Notice: The reproducibility variables underlying each score are classified using an automated LLM-based pipeline, validated against a manually labeled dataset. LLM-based classification introduces uncertainty and potential bias; scores should be interpreted as estimates. Full accuracy metrics and methodology are described in [1].

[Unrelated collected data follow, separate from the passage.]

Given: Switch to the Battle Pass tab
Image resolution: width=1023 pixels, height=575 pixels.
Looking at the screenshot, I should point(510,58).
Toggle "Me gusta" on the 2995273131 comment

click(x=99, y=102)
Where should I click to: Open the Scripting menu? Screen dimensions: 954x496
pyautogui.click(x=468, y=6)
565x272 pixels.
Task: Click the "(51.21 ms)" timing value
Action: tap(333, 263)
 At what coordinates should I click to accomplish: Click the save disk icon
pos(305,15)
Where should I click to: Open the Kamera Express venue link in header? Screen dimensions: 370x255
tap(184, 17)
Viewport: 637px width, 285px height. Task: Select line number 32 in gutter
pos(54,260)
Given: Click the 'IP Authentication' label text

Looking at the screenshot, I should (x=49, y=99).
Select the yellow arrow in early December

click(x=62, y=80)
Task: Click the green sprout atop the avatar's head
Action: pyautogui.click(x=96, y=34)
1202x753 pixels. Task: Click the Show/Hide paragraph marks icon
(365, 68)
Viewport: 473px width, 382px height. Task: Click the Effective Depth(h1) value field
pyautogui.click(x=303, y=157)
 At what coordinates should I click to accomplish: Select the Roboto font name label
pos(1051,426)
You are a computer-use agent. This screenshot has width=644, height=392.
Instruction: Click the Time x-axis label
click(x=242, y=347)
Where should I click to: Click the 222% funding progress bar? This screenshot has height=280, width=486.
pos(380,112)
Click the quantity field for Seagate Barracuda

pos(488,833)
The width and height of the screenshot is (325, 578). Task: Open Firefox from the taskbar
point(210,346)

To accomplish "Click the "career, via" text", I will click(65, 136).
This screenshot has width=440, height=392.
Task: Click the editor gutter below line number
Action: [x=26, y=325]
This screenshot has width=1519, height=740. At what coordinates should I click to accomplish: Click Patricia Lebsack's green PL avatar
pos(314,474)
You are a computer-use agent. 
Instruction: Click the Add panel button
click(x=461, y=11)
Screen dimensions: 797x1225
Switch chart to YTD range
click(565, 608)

Logical Explanations for Deep Relational Machines Using Relevance Information
Authors: Ashwin Srinivasan, Lovekesh Vig, Michael Bain
JMLR 2019 | Venue PDF | LLM Run Details
| Reproducibility Variable | Result | LLM Response |
|---|---|---|
| Research Type | Experimental | In Section 5, we present an empirical evaluation of the predictive and explanatory models, using some benchmark datasets. Appendix C contains details of the domain-specific relevance information used in the experiments. |
| Researcher Affiliation | Collaboration | Ashwin Srinivasan EMAIL Department of Computer Sc. & Information Systems BITS Pilani, K.K. Birla Goa Campus, Goa, India Lovekesh Vig EMAIL TCS Research, New Delhi, India Michael Bain EMAIL School of Computer Science and Engineering University of New South Wales, Sydney, Australia. |
| Pseudocode | Yes | Algorithm 1: A non-deterministic procedure for identifying a single-clause unstructured explanation. Algorithm 2: A non-deterministic procedure for obtaining a structured explanation from an unstructured explanation, by inventing k features. Algorithm 3: Identifying an unstructured explanation with maximal fidelity. Algorithm 4: A procedure for obtaining a structured explanation that is at least as relevant as an unstructured explanation H. |
| Open Source Code | No | The paper does not contain an explicit statement of code release or a link to a repository for the methodology described. It mentions using existing tools like the Aleph ILP system and Keras/Theano, but not their own implementation's source code. |
| Open Datasets | Yes | We report results from experiments conducted using 7 well-studied real world problems from the ILP literature. These are: Mutagenesis (King et al., 1996a); Carcinogenesis (King and Srinivasan, 1996a); Dss Tox (Muggleton et al., 2008); and 4 datasets arising from the comparison of Alzheimer s drugs denoted here as Amine, Choline, Scop and Toxic (Srinivasan et al., 1996). |
| Dataset Splits | Yes | For all the datasets, 10-fold cross-validated estimates of the predictive performance using ILP methods are available in the ILP literature for comparison. We use the same approach. This requires constructing DRMs separately for each of the crossvalidation training sets, and testing them on the corresponding test sets to obtain estimates of the predictive accuracy;...We use the same 10-fold cross-validation strategy for estimating this probability (for efficiency, we use the same splits as those used to estimate predictive accuracy). |
| Hardware Specification | Yes | Random features were constructed on an Intel Core i7 laptop computer, using VMware virtual machine running Fedora 13, with an allocation of 2GB for the virtual machine. ... The deep networks were constructed using the Keras library with Theano as the backend, and were trained using an NVIDIA K-40 GPU card. |
| Software Dependencies | No | The paper mentions software such as 'VMware virtual machine running Fedora 13', 'Prolog compiler used was Yap', 'Aleph ILP system (Srinivasan, 1999)', 'Keras library with Theano as the backend', and 'Subtle algorithm (Blockeel and Valevich, 2016)'. However, it does not provide specific version numbers for these software components, only publication years for Aleph and Subtle. |
| Experiment Setup | Yes | We use a straightforward Deep Neural Network (DNN) architecture. There are multiple, fully connected feedforward layers of rectified linear (Re LU) units followed by Dropout for regularization (see Goodfellow et al. (2016) for a description of these ideas). The model weights were initialized with a Gaussian distribution. The number of layers, number of units for each layer, the optimizers, and other training hyperparameters such as learning rate, were determined via a validation set, which is part of the training data. Since the data is limited for the datasets under consideration, after obtaining the model which yields the best validation score, the chosen model is then retrained on the complete training set (this includes the validation set) until the training loss exceeds the training loss obtained for the chosen model during validation. |